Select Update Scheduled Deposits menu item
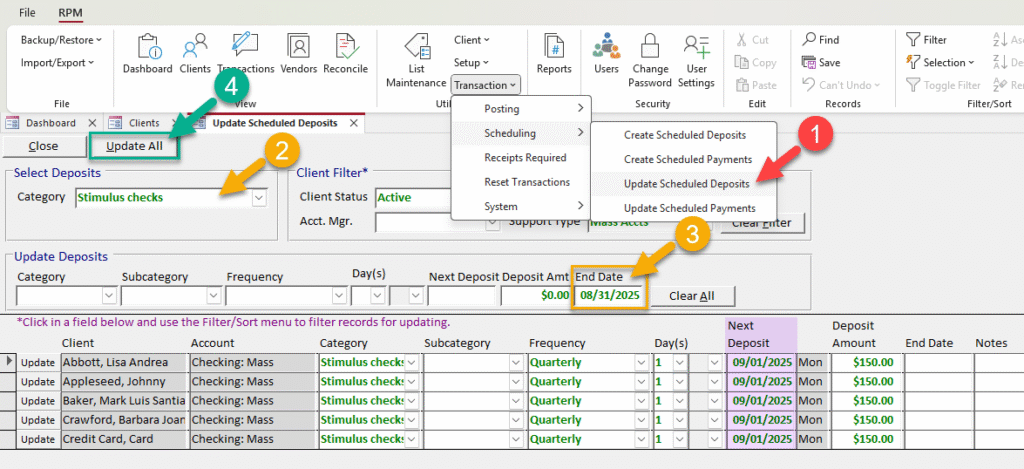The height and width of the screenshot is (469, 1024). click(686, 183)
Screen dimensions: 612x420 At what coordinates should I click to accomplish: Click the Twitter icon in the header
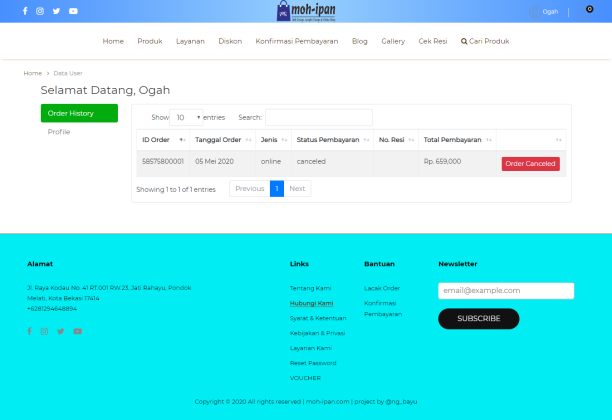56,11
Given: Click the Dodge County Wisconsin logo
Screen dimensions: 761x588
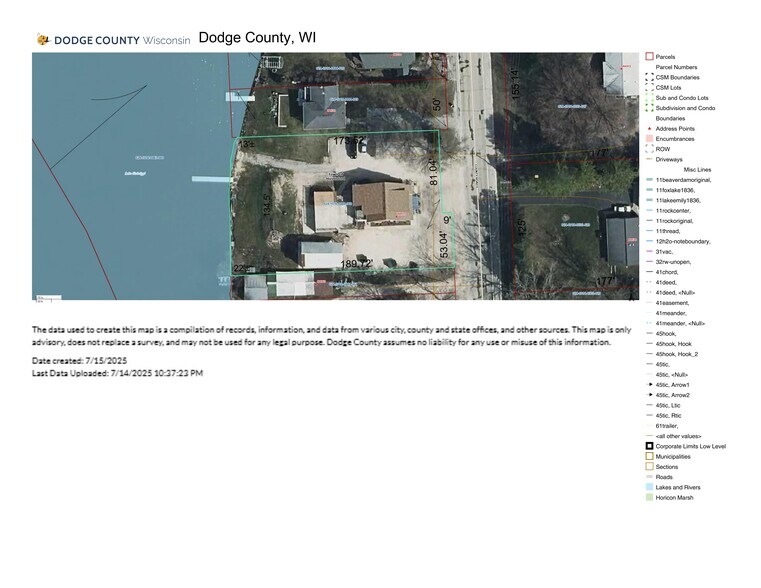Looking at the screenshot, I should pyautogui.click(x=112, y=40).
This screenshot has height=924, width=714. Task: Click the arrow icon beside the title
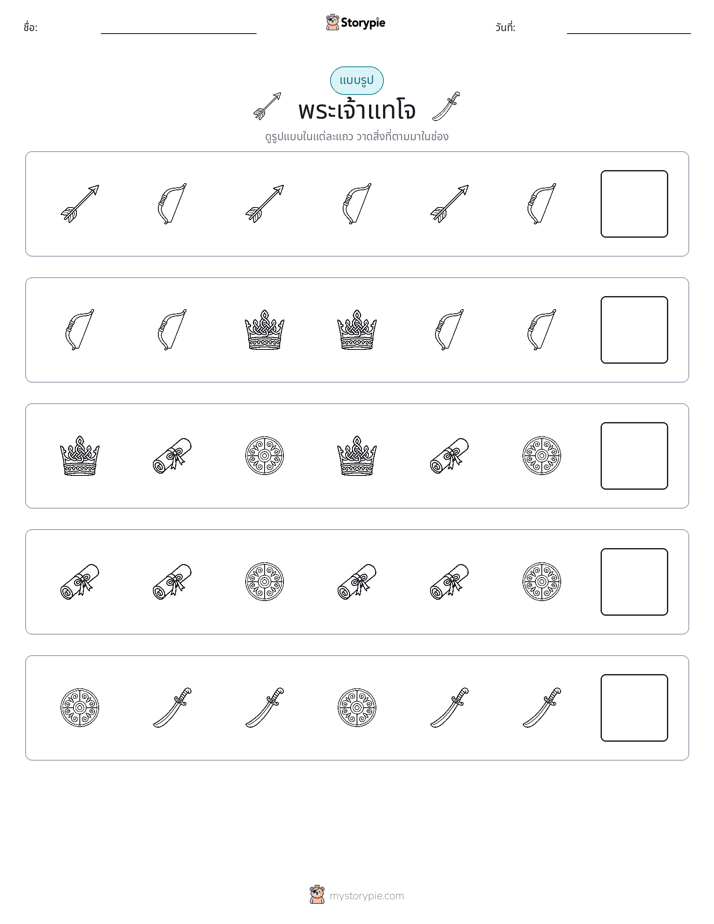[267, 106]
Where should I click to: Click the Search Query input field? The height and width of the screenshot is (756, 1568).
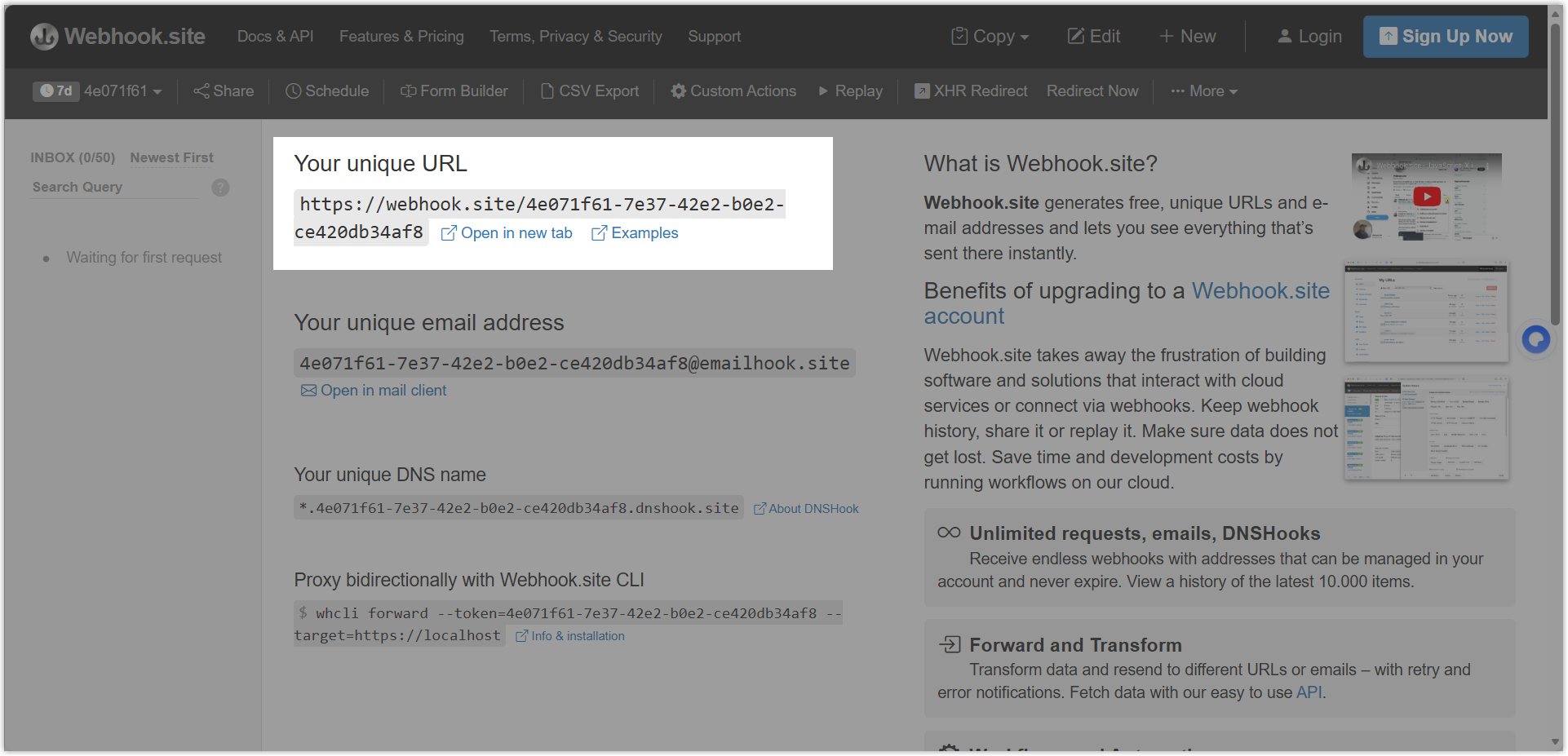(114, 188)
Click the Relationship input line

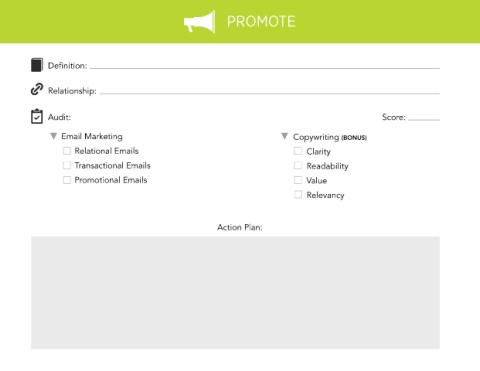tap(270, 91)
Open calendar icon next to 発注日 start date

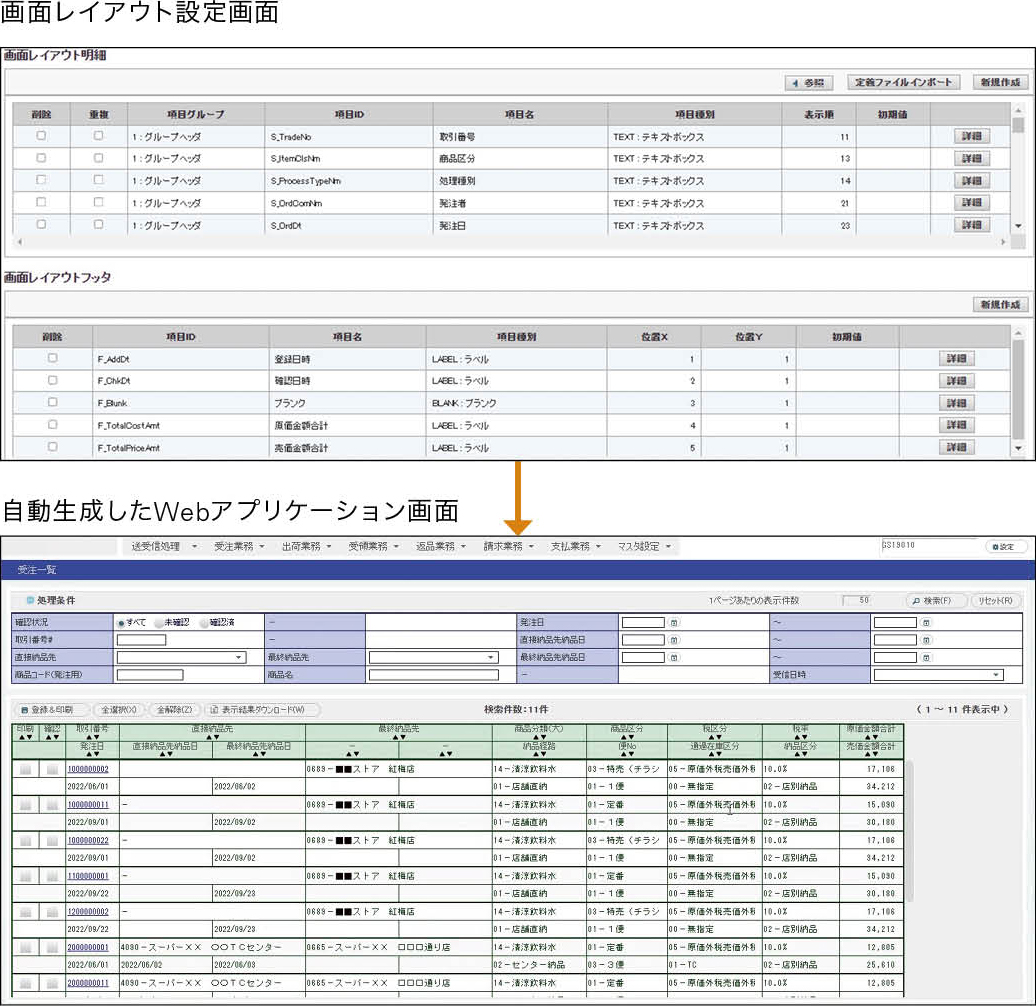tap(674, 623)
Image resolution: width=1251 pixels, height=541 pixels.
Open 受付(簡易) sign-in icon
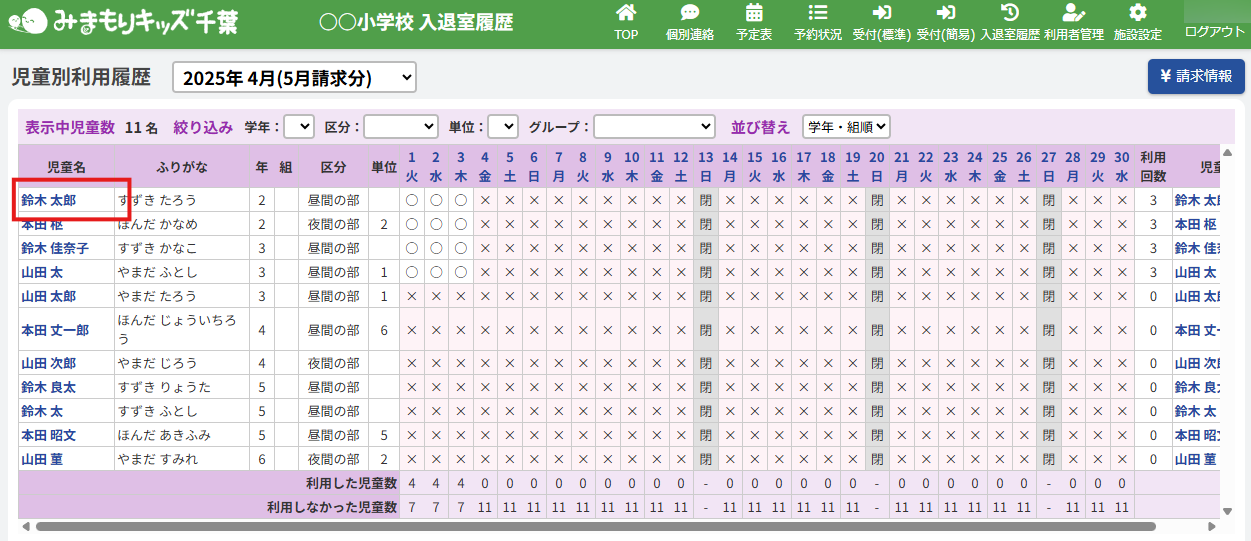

***

Task requirements
A faithful copy of each entry is required, and no picture may be carried into it.

Task response
Select Update Scheduled Deposits menu item
The height and width of the screenshot is (469, 1024). click(686, 183)
Screen dimensions: 612x420 At what coordinates should I click to accomplish: Click the Twitter icon in the header
56,11
Given: Click the Dodge County Wisconsin logo
Screen dimensions: 761x588
Looking at the screenshot, I should pyautogui.click(x=112, y=40).
This screenshot has height=924, width=714. Task: Click the arrow icon beside the title
[267, 106]
Where should I click to: Click the Search Query input field? The height and width of the screenshot is (756, 1568).
(114, 188)
Click the Relationship input line

tap(270, 91)
Open calendar icon next to 発注日 start date

tap(674, 623)
Image resolution: width=1251 pixels, height=541 pixels.
Open 受付(簡易) sign-in icon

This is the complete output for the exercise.